▶ **What this task involves**: Return the entries below precisely, omitting nothing.

Working data START

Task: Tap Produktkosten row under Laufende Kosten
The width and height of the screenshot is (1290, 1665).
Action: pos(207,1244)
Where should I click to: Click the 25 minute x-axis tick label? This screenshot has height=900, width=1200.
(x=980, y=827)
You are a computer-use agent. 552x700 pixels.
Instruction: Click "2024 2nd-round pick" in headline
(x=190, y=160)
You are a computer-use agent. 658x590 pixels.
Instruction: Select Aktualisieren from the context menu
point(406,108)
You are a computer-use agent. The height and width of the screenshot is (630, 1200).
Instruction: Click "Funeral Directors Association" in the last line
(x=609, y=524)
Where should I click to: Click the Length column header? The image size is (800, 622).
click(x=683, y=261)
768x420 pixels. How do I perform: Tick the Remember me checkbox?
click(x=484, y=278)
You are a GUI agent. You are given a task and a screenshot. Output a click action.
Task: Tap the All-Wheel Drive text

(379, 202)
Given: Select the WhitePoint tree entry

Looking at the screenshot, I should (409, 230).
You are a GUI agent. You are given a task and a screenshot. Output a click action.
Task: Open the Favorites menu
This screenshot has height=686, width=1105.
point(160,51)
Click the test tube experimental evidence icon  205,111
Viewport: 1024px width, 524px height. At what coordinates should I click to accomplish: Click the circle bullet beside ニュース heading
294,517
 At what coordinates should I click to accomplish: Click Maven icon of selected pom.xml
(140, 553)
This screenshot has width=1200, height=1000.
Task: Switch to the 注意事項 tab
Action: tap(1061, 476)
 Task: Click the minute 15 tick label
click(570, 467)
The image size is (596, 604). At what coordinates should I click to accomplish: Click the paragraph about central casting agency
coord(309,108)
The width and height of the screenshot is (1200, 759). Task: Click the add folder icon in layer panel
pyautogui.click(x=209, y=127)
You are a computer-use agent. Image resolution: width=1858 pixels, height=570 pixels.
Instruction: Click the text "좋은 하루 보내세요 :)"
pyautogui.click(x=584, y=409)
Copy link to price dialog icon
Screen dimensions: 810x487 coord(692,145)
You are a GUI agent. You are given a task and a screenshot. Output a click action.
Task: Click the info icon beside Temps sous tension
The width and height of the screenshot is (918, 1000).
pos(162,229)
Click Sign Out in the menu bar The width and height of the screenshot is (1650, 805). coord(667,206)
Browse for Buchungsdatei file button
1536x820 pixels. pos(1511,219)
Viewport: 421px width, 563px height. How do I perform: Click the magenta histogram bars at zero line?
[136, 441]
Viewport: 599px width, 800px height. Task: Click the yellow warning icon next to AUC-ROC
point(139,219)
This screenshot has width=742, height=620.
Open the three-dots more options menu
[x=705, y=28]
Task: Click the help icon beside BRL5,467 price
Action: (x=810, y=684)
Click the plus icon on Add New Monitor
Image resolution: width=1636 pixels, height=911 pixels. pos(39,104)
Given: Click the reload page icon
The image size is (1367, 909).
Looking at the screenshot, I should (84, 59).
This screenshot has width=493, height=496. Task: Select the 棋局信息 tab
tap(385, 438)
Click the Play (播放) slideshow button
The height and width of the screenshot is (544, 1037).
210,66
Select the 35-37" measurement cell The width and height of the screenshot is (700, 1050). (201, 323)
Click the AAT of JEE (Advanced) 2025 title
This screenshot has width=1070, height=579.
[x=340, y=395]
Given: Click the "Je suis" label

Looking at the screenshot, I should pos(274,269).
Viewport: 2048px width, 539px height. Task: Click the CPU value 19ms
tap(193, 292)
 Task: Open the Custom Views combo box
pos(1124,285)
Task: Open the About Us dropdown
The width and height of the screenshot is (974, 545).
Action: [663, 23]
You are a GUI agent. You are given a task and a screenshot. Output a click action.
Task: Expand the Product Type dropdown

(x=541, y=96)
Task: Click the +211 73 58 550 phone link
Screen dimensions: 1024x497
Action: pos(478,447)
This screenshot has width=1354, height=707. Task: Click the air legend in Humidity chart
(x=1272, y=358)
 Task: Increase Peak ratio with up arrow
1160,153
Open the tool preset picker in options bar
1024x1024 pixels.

Working data END

▶ **Response to the exercise**:
Task: Tap Produktkosten row under Laufende Kosten
The width and height of the screenshot is (1290, 1665).
Action: pos(207,1244)
Where should I click to: Click the 25 minute x-axis tick label? This screenshot has height=900, width=1200.
(x=980, y=827)
You are a computer-use agent. 552x700 pixels.
Instruction: Click "2024 2nd-round pick" in headline
(x=190, y=160)
You are a computer-use agent. 658x590 pixels.
Instruction: Select Aktualisieren from the context menu
point(406,108)
You are a computer-use agent. The height and width of the screenshot is (630, 1200).
Instruction: Click "Funeral Directors Association" in the last line
(x=609, y=524)
Where should I click to: Click the Length column header? The image size is (800, 622).
click(x=683, y=261)
768x420 pixels. How do I perform: Tick the Remember me checkbox?
click(x=484, y=278)
You are a GUI agent. You are given a task and a screenshot. Output a click action.
Task: Tap the All-Wheel Drive text

(379, 202)
Given: Select the WhitePoint tree entry

Looking at the screenshot, I should (409, 230).
You are a GUI agent. You are given a task and a screenshot. Output a click action.
Task: Open the Favorites menu
This screenshot has height=686, width=1105.
point(160,51)
Click the test tube experimental evidence icon  205,111
Viewport: 1024px width, 524px height. At what coordinates should I click to accomplish: Click the circle bullet beside ニュース heading
294,517
 At what coordinates should I click to accomplish: Click Maven icon of selected pom.xml
(140, 553)
This screenshot has width=1200, height=1000.
Task: Switch to the 注意事項 tab
Action: tap(1061, 476)
 Task: Click the minute 15 tick label
click(570, 467)
The image size is (596, 604). At what coordinates should I click to accomplish: Click the paragraph about central casting agency
coord(309,108)
The width and height of the screenshot is (1200, 759). Task: Click the add folder icon in layer panel
pyautogui.click(x=209, y=127)
You are a computer-use agent. Image resolution: width=1858 pixels, height=570 pixels.
Instruction: Click the text "좋은 하루 보내세요 :)"
pyautogui.click(x=584, y=409)
Copy link to price dialog icon
Screen dimensions: 810x487 coord(692,145)
You are a GUI agent. You are given a task and a screenshot. Output a click action.
Task: Click the info icon beside Temps sous tension
The width and height of the screenshot is (918, 1000).
pos(162,229)
Click Sign Out in the menu bar The width and height of the screenshot is (1650, 805). coord(667,206)
Browse for Buchungsdatei file button
1536x820 pixels. pos(1511,219)
Viewport: 421px width, 563px height. How do I perform: Click the magenta histogram bars at zero line?
[136, 441]
Viewport: 599px width, 800px height. Task: Click the yellow warning icon next to AUC-ROC
point(139,219)
This screenshot has width=742, height=620.
Open the three-dots more options menu
[x=705, y=28]
Task: Click the help icon beside BRL5,467 price
Action: (x=810, y=684)
Click the plus icon on Add New Monitor
Image resolution: width=1636 pixels, height=911 pixels. pos(39,104)
Given: Click the reload page icon
The image size is (1367, 909).
Looking at the screenshot, I should (84, 59).
This screenshot has width=493, height=496. Task: Select the 棋局信息 tab
tap(385, 438)
Click the Play (播放) slideshow button
The height and width of the screenshot is (544, 1037).
210,66
Select the 35-37" measurement cell The width and height of the screenshot is (700, 1050). (201, 323)
Click the AAT of JEE (Advanced) 2025 title
This screenshot has width=1070, height=579.
[x=340, y=395]
Given: Click the "Je suis" label

Looking at the screenshot, I should pos(274,269).
Viewport: 2048px width, 539px height. Task: Click the CPU value 19ms
tap(193, 292)
 Task: Open the Custom Views combo box
pos(1124,285)
Task: Open the About Us dropdown
The width and height of the screenshot is (974, 545).
Action: [663, 23]
You are a GUI agent. You are given a task and a screenshot. Output a click action.
Task: Expand the Product Type dropdown

(x=541, y=96)
Task: Click the +211 73 58 550 phone link
Screen dimensions: 1024x497
Action: pos(478,447)
This screenshot has width=1354, height=707. Task: Click the air legend in Humidity chart
(x=1272, y=358)
 Task: Increase Peak ratio with up arrow
1160,153
Open the tool preset picker in options bar
1024x1024 pixels.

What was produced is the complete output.